%%

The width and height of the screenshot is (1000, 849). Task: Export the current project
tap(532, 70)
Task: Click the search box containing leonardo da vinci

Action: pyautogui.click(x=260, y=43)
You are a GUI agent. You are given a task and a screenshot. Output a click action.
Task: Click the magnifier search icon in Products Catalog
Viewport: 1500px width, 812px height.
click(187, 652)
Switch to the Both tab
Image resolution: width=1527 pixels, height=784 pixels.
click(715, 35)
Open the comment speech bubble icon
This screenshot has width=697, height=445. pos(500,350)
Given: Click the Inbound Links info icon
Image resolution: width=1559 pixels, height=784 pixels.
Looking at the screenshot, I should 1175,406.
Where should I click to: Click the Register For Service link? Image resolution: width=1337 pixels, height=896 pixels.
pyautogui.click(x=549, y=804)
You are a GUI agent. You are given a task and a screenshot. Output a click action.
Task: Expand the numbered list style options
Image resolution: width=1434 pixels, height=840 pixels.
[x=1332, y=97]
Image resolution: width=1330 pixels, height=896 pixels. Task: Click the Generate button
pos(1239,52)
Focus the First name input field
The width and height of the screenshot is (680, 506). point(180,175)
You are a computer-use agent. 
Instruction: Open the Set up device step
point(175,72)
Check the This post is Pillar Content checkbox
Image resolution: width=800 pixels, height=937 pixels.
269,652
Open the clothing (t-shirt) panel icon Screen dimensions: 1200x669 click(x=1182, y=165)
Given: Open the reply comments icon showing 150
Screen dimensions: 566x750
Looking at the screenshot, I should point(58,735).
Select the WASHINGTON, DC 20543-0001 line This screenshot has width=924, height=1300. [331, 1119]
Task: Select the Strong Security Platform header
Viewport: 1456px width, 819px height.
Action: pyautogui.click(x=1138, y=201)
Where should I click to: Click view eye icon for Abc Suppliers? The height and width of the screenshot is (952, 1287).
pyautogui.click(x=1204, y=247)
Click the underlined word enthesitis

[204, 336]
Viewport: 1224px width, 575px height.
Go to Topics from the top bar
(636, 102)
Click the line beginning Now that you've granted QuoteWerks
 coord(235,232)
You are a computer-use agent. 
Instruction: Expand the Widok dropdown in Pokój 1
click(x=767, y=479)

%%

=== WHAT IS EXPECTED ===
Reproduce the listing above line for line, with no changes.

=== FULL SOLUTION ===
The width and height of the screenshot is (1000, 849). Task: Export the current project
tap(532, 70)
Task: Click the search box containing leonardo da vinci

Action: pyautogui.click(x=260, y=43)
You are a GUI agent. You are given a task and a screenshot. Output a click action.
Task: Click the magnifier search icon in Products Catalog
Viewport: 1500px width, 812px height.
click(187, 652)
Switch to the Both tab
Image resolution: width=1527 pixels, height=784 pixels.
click(715, 35)
Open the comment speech bubble icon
This screenshot has width=697, height=445. pos(500,350)
Given: Click the Inbound Links info icon
Image resolution: width=1559 pixels, height=784 pixels.
Looking at the screenshot, I should 1175,406.
Where should I click to: Click the Register For Service link? Image resolution: width=1337 pixels, height=896 pixels.
pyautogui.click(x=549, y=804)
You are a GUI agent. You are given a task and a screenshot. Output a click action.
Task: Expand the numbered list style options
Image resolution: width=1434 pixels, height=840 pixels.
[x=1332, y=97]
Image resolution: width=1330 pixels, height=896 pixels. Task: Click the Generate button
pos(1239,52)
Focus the First name input field
The width and height of the screenshot is (680, 506). point(180,175)
You are a computer-use agent. 
Instruction: Open the Set up device step
point(175,72)
Check the This post is Pillar Content checkbox
Image resolution: width=800 pixels, height=937 pixels.
269,652
Open the clothing (t-shirt) panel icon Screen dimensions: 1200x669 click(x=1182, y=165)
Given: Open the reply comments icon showing 150
Screen dimensions: 566x750
Looking at the screenshot, I should point(58,735).
Select the WASHINGTON, DC 20543-0001 line This screenshot has width=924, height=1300. [331, 1119]
Task: Select the Strong Security Platform header
Viewport: 1456px width, 819px height.
Action: pyautogui.click(x=1138, y=201)
Where should I click to: Click view eye icon for Abc Suppliers? The height and width of the screenshot is (952, 1287).
pyautogui.click(x=1204, y=247)
Click the underlined word enthesitis

[204, 336]
Viewport: 1224px width, 575px height.
Go to Topics from the top bar
(636, 102)
Click the line beginning Now that you've granted QuoteWerks
 coord(235,232)
You are a computer-use agent. 
Instruction: Expand the Widok dropdown in Pokój 1
click(x=767, y=479)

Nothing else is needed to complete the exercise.